Task details:
Only lines containing "arrow" are wanted from the data below. Copy those lines.

Record excerpts:
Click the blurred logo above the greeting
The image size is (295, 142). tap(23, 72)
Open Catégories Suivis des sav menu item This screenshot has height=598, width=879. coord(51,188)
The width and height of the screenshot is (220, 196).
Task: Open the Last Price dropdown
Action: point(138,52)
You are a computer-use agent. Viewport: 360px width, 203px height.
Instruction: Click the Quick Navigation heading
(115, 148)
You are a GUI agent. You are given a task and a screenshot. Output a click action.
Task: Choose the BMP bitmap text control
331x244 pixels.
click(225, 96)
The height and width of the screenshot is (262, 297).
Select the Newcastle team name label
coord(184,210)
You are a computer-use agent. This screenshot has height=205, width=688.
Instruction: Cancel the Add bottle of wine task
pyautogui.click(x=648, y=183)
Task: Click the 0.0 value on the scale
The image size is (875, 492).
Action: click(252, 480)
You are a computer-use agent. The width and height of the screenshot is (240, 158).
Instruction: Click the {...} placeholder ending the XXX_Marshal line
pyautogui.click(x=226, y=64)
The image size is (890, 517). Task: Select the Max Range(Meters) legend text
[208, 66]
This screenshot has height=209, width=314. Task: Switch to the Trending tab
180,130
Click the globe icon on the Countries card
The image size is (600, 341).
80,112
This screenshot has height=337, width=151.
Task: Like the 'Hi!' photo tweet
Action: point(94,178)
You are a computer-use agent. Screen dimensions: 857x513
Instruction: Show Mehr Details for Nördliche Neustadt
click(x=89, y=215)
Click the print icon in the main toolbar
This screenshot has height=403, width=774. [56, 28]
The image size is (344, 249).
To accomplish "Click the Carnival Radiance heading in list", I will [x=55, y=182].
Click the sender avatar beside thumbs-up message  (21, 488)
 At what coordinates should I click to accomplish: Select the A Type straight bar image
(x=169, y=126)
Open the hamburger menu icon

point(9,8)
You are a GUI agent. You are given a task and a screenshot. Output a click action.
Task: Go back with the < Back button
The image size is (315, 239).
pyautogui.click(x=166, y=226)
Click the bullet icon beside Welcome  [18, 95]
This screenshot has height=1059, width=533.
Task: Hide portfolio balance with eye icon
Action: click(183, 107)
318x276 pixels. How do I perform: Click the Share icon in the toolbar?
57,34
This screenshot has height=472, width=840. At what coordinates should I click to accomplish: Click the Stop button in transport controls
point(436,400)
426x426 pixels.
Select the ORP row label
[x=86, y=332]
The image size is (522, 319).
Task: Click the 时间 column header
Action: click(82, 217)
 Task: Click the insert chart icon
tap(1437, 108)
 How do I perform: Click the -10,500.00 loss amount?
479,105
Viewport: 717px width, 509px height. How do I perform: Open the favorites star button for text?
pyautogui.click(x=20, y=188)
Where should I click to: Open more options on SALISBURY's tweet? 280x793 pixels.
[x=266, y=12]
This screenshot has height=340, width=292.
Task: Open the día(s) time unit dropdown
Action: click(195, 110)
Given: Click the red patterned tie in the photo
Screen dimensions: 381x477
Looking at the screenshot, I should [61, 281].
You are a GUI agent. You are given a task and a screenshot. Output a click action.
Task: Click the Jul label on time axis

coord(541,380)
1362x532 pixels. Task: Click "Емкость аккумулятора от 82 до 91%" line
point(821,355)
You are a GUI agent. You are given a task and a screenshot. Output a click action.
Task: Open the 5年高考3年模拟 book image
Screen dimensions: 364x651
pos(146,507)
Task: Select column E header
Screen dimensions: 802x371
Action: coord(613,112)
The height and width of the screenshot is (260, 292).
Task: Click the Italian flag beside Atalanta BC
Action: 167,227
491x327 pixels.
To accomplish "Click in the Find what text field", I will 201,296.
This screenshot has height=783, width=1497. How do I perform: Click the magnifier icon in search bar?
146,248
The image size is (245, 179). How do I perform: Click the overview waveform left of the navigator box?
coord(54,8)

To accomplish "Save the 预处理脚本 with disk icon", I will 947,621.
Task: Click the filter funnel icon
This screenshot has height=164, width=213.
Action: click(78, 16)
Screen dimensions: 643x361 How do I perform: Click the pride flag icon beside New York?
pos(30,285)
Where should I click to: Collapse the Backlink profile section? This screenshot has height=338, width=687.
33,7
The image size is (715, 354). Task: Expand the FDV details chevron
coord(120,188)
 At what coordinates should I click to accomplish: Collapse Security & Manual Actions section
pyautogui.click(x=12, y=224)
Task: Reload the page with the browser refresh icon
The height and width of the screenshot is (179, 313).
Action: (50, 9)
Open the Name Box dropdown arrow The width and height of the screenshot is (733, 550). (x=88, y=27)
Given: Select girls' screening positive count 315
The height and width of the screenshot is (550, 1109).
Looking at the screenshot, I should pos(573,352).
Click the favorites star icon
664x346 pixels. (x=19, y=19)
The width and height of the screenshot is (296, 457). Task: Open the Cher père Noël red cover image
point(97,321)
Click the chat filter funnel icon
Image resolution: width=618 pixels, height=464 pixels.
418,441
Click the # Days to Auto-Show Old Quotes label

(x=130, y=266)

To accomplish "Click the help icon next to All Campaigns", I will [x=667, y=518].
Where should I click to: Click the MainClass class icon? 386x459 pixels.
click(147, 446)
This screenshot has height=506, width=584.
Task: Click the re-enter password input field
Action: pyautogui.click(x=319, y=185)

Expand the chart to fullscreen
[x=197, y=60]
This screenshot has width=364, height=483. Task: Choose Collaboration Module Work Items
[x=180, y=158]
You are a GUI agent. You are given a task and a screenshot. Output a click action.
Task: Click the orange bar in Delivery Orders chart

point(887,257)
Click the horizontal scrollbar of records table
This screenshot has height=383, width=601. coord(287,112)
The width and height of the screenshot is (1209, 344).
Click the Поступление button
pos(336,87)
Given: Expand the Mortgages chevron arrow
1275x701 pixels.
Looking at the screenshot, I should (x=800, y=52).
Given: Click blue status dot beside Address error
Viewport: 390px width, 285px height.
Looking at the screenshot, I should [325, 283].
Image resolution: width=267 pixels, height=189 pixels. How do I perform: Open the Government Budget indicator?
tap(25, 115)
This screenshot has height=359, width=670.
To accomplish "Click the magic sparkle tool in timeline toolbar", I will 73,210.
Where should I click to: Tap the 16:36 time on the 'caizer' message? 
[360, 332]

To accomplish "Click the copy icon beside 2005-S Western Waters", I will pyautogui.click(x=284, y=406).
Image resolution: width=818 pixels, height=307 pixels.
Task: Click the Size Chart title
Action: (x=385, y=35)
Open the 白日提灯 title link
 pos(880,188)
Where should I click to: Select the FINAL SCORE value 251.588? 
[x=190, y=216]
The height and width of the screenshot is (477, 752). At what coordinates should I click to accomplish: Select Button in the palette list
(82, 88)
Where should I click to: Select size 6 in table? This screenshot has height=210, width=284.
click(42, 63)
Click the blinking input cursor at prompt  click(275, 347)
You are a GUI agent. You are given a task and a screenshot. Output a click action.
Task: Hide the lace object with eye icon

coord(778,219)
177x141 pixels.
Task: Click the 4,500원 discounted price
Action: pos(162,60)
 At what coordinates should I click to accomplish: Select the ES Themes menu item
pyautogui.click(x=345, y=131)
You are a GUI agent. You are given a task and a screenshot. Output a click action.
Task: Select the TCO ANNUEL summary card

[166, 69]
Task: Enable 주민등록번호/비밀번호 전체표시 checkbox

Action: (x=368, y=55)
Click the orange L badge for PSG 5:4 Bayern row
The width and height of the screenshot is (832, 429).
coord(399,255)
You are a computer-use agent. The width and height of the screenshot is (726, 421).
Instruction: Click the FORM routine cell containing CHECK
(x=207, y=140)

Result:
Open the Name Box dropdown arrow The width and height of the screenshot is (733, 550). (x=88, y=27)
Given: Expand the Mortgages chevron arrow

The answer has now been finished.